The submission script

We'll tackle this one the other way around. So let's create our submission script first. You can download the script here: JobArray.qsub.sh

   1 #!/bin/bash
   2 #PBS -N JobArray
   3 #PBS -l nodes=1:ppn=1
   4 #PBS -l walltime=00:01:00
   5 
   6 /usr/bin/python2.7 $HOME/tutorial/JobArray/JobArray.py $PBS_ARRAYID 

The only special thing here is that we'll be passing the array id (so the number of the job in the array) to our Python script.

The program

Again we are using the same simple Python script that sleeps for a while and outputs some time and the arguments that it was called with. You can download the script here: JobArray.py

   1 #!/usr/bin/python2.7
   2 
   3 import socket, datetime, time, getpass, sys
   4 
   5 arrayid = sys.argv[1]
   6 
   7 # We're using just using a simple list here but you can
   8 # easily imagine this getting read from a file or sth ...
   9 arguments = [
  10   [ "myarg1-0", "myarg2-0", "myarg3-0" ],
  11   [ "myarg1-1", "myarg2-1", "myarg3-1" ],
  12   [ "myarg1-2", "myarg2-2", "myarg3-2" ],
  13   [ "myarg1-3", "myarg2-3", "myarg3-3" ]
  14 ]
  15 
  16 start = datetime.datetime.now()
  17 hostname = socket.gethostname().split('.')[0]
  18 username = getpass.getuser()
  19 time.sleep(10)
  20 end = datetime.datetime.now()
  21 
  22 dfmt = "%Y-%m-%d %H:%M:%S"
  23 print "Started: %s Finished: %s Host: %s User: %s" % (start.strftime(dfmt), end.strftime(dfmt), hostname, username)
  24 print "My arguments:"
  25 print arguments [int(arrayid)]

The only twist is, that we are reading the actual arguments from the list provided in the script itself. This could be easily replaced by reading from a cvs file or some other, neater argument storage.

+ + + +

TASK TO CARRY OUT: Please write out the stretch of the job array tutorial from "20 end = datetime.datetime.now()" through "neater argument storage.", word for word.

+ + + +

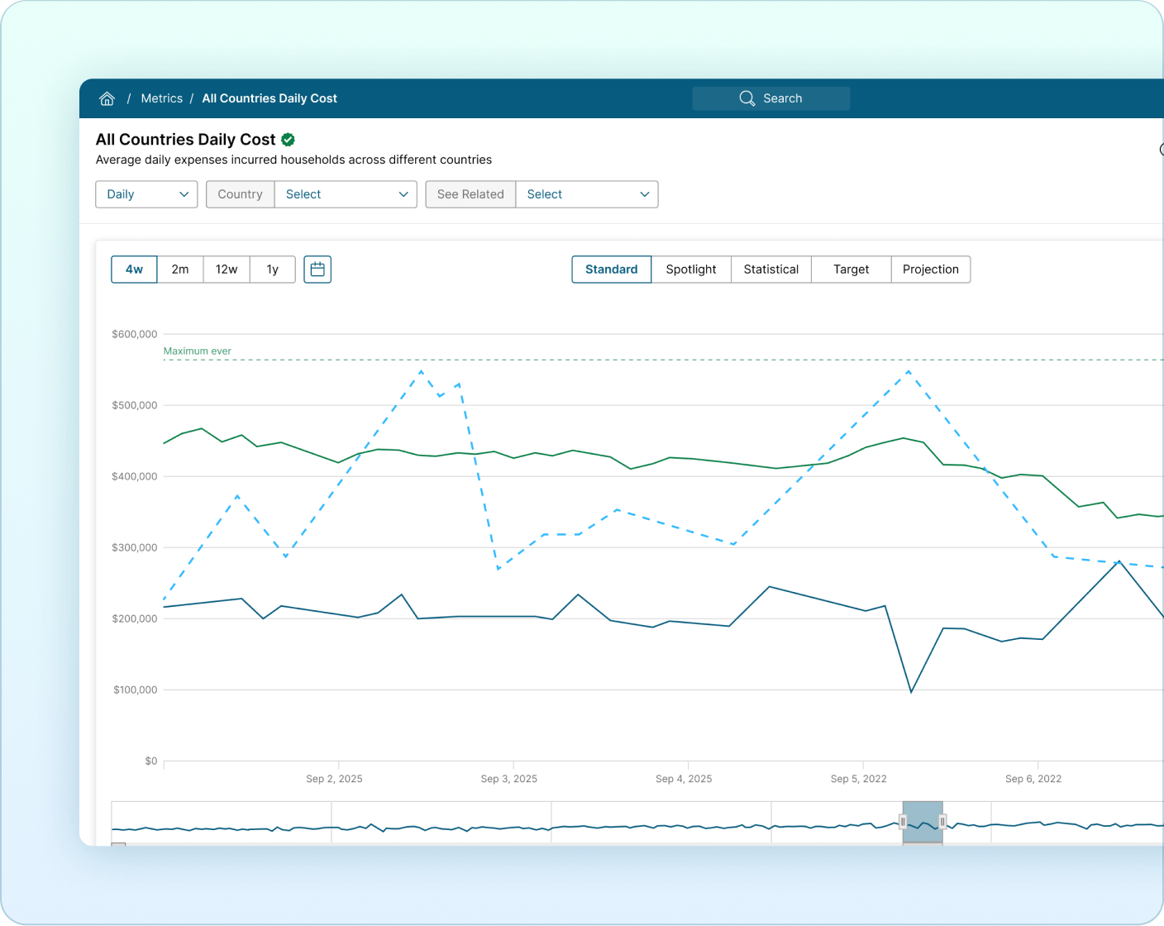Click the See Related button
Screen dimensions: 1164x926
[470, 194]
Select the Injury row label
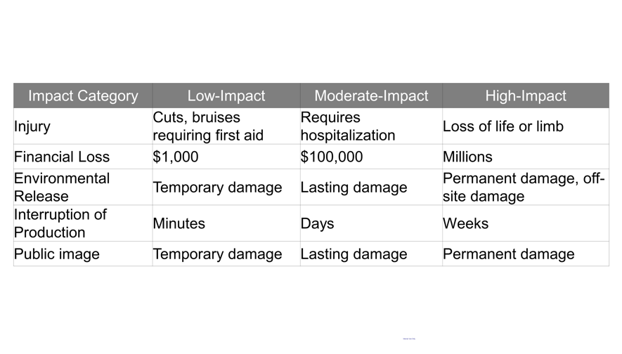 pyautogui.click(x=32, y=127)
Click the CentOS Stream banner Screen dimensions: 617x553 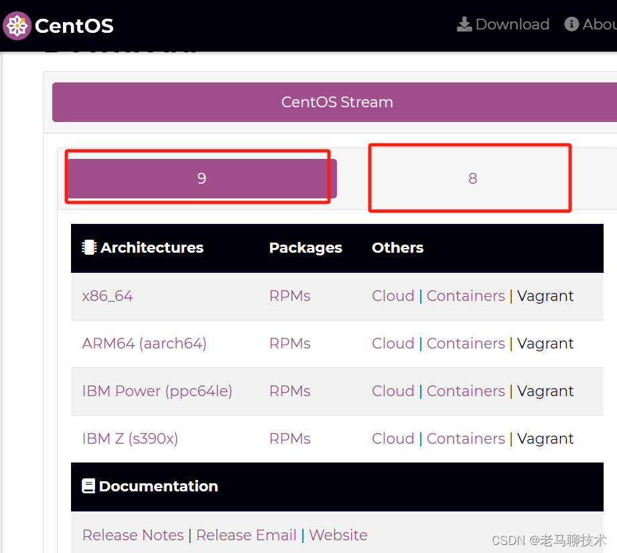point(336,102)
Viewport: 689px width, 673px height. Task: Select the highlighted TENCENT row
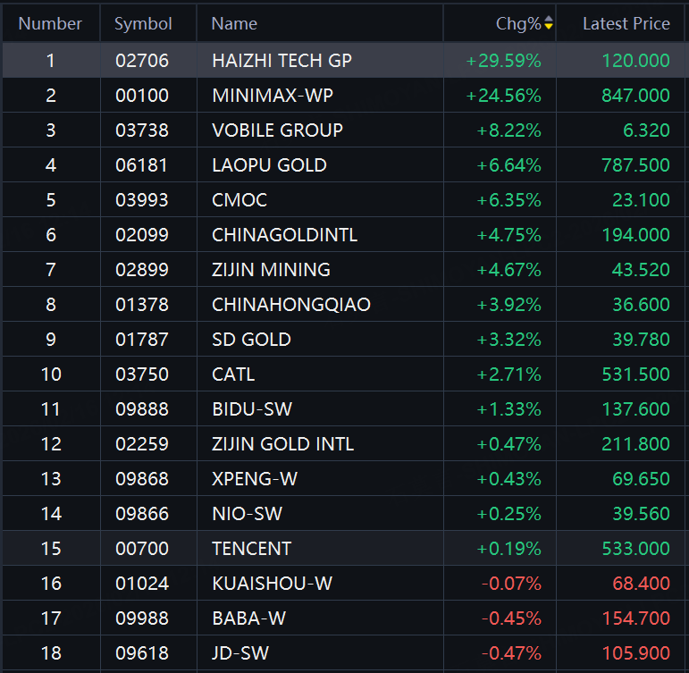(x=252, y=549)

+ + + +

FULL RESPONSE:
20 end = datetime.datetime.now()
  21 
  22 dfmt = "%Y-%m-%d %H:%M:%S"
  23 print "Started: %s Finished: %s Host: %s User: %s" % (start.strftime(dfmt), end.strftime(dfmt), hostname, username)
  24 print "My arguments:"
  25 print arguments [int(arrayid)]

The only twist is, that we are reading the actual arguments from the list provided in the script itself. This could be easily replaced by reading from a cvs file or some other, neater argument storage.